A companhia aérea europeia low cost Transavia emergiu dos sites de comparação de preços em 2015, colaborando com a rede de supermercados Carrefour para criar uma série de lanches que se transformavam em passagens aéreas. Esses produtos podem ter um preço mais alto do que itens semelhantes nas prateleiras, mas esse viés de ancoragem inteligente desenvolvido pela agência Les Gaulois, de Paris, usava a estratégia clássica do Blue Ocean — o conceito identificado pelos professores W Chan Kim e Renée Mauborgne, do INSEAD, que diz que as marcas podem ter acesso exclusivo a consumidores quando se distinguem totalmente de qualquer concorrente. A ideia apresentou um pesadelo logístico para a agência, mas transformar um pacote de batatas fritas de 40 dólares em uma passagem só de ida para Barcelona foi uma forma radical de sinalizar aos consumidores o quão fácil é voar com a Transavia.
Jogue as chaves fora /
Estimular uma cultura de perguntas heréticas é uma maneira inteligente de se preparar para o futuro. Na época em que era socialmente aceitável trabalhar no Facebook, a empresa implorou aos funcionários que investigassem as lacunas em seus produtos e serviços, porque “abraçar a mudança não é suficiente”. Em seu Little Red Book, manual distribuído internamente depois que a plataforma atingiu um bilhão de usuários, uma chamada alertava: “Se não criarmos algo que mata o Facebook, outra pessoa o fará.” Isso ecoa um exercício que a Contagious gosta de propor em workshops com clientes, intitulado: “A melhor maneira de proteger sua casa contra ladrões é jogar as chaves fora”.
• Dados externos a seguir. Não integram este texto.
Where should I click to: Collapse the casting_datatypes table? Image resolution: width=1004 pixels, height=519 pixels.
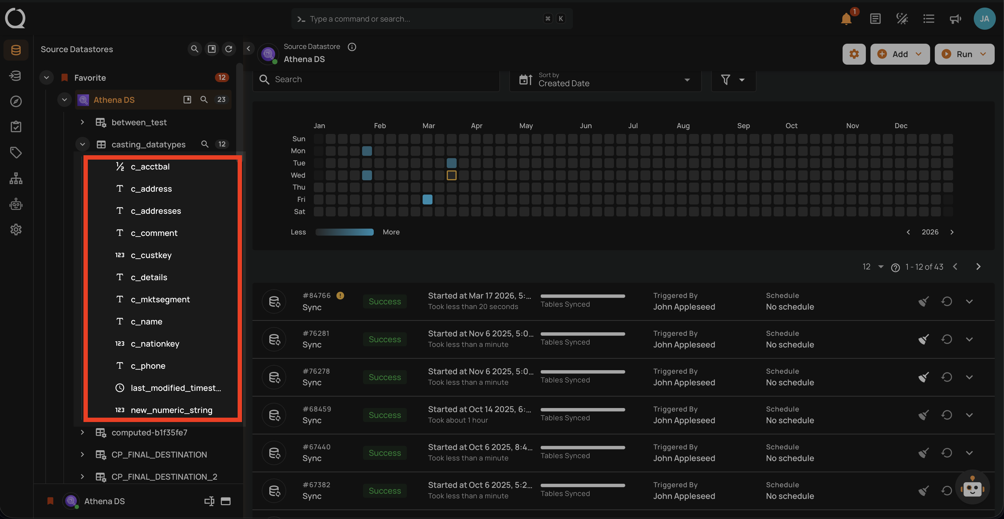click(82, 144)
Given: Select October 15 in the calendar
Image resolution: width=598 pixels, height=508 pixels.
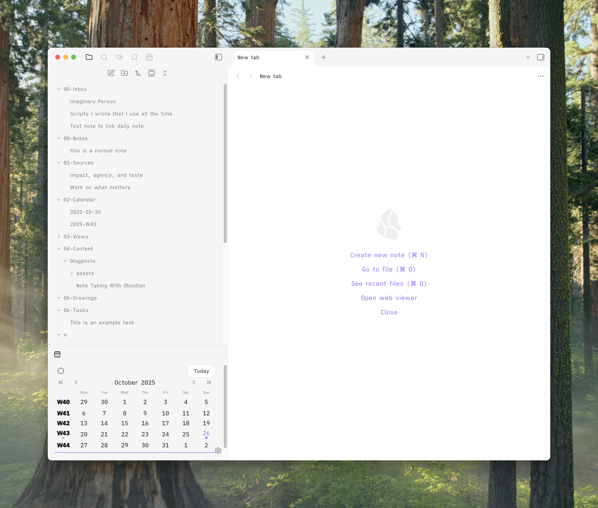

Essa atitude força você a buscar os pontos fracos e analisar uma determinada estrutura pelo olhar do seu adversário. As perguntas heterodoxas permitem que você faça o mesmo com a sua empresa ou marca. O diretor-executivo do Centro de Liderança do MIT, Hal Gregersen, tem um exercício que ajudará você a recuperar as chaves. Ele costuma falar sobre “questionamento catalítico” e como perguntas podem levar você a contornar soluções óbvias e encontrar caminhos mais criativos.
Hal sugere um exercício denominado question storming, no qual as pessoas que tentam resolver um problema geram pelo menos 50 perguntas sobre o desafio que estão enfrentando. É uma tarefa difícil, mas superar o “não” pode ser desproporcionalmente eficaz se comparado ao brainstorming tradicional, que tende a gerar soluções mais lineares e cômodas. No meio do processo, Hal contou à Fast Company, as pessoas geralmente perdem o fôlego e dizem: “Não tenho mais perguntas. Travei”. Ao que Hal responde: “Siga em frente. É esse passo adiante que às vezes pode levar a algumas das maiores perguntas”. Afinal, não existem perguntas idiotas. E ideias brilhantes muitas vezes vêm de onde você menos espera.